[INPUT DATA]:
--------------------
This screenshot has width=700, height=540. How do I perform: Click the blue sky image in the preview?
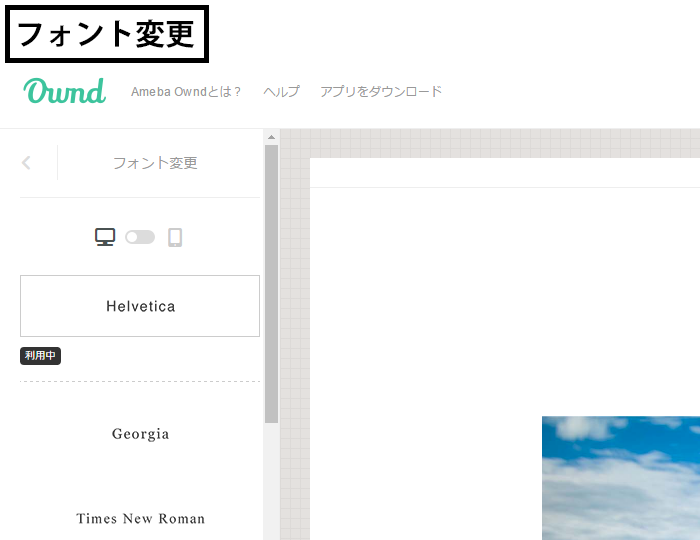[620, 478]

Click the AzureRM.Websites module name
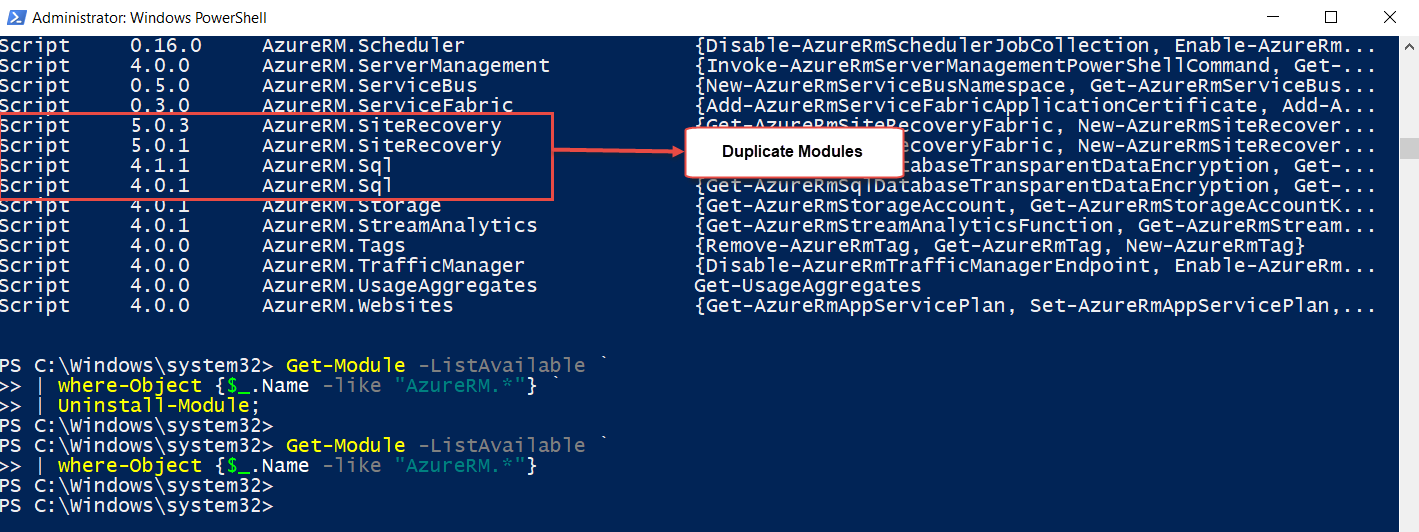point(357,306)
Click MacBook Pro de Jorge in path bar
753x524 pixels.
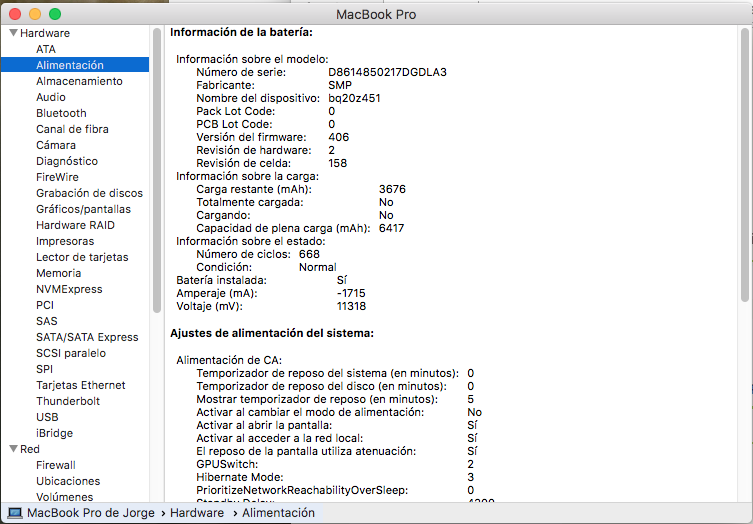click(91, 513)
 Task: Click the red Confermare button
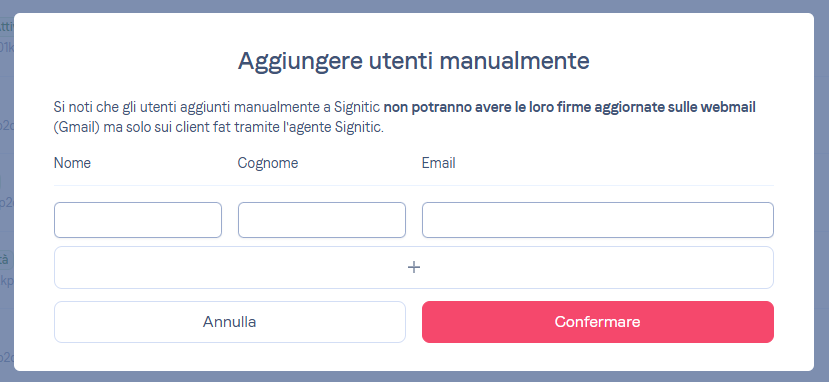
--------------------
[EXERCISE AIM]: Starting at the line that contains "Click MacBook Pro de Jorge in path bar", restate every line through the end of the records exactly as written, but leave the pictures out.

[THE ANSWER]:
Click MacBook Pro de Jorge in path bar
753x524 pixels.
click(91, 513)
 Task: Click the red Confermare button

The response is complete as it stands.